Généralement, pour pouvoir prétendre se faire un avis objectif et construit d'un film, j'estime qu'il faut avoir vu l'intégralité dudit film. Même si c'est le pire étron possible, la rigueur cinéphile impose de tenir aussi solidement qu'une phalange spartiate.
Mais en vrai, je pense que cette règle trouve une exception avec Cobra. Pourquoi ? Car l'intégralité de ce que propose le film se retrouve dans sa scène d'introduction, au cours de laquelle un méchant prend en otage de faibles consommateurs dans un supermarché.
Pour venir en aide aux innocents, la police fait appel à Cobra, où le légendaire Stallone arrive habillé de ses plus belles lunettes de soleil, avec une p'tite allumette dans la bouche, histoire de montrer qu'il a la plus grosse paire de couilles de tous les Etats-Unis (voir du monde, maintenant que j'y pense). Le bonhomme s'infiltre dans le supermarché et... bordel, que c'était naze.
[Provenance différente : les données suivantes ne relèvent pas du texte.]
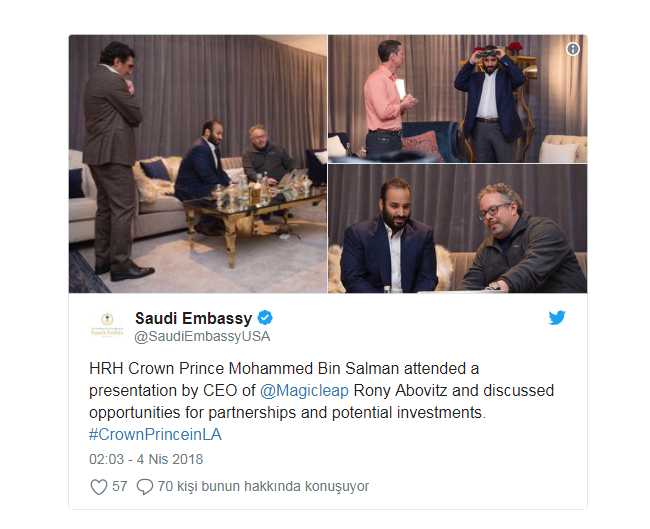
Task: Click the 57 likes count
Action: point(119,486)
Le mec se fait repérer à des kilomètres, n'en a rien à foutre des civils, prend le temps de boire un soda avant de jeter la canette (ce qui grille sa couverture, wtf). Il fait littéralement des culbutes avant de se décider à prendre le méchant par surprise, dans son dos. On a droit à quelques répliques bien beaufs, bien nazes, périmées avant même leur naissance, un peu d'action, des plans de caméra atroces, et Stallone qui sauve la belle brune en détresse (par contre il a en rien à faire des autres otages, probablement pas à son goût).
Cette séquence se suffit largement à elle-même pour résumer ce très mauvais film. Je savais que ce n'était pas un chef d’œuvre, mais je ne m'attendais pas à voir un nanar, un vrai de vrai. Je ne m'y attendais pas et l'exercice fut très déstabilisant (quoique très drôle par moment, je dois l'avouer).
C'est un peu comme quand un pote vous fait une olive. C'est pas prévu, douloureux, mais on finit quand même par apprécier, car il a osé aller au bout. Comme Cobra, en fin de compte.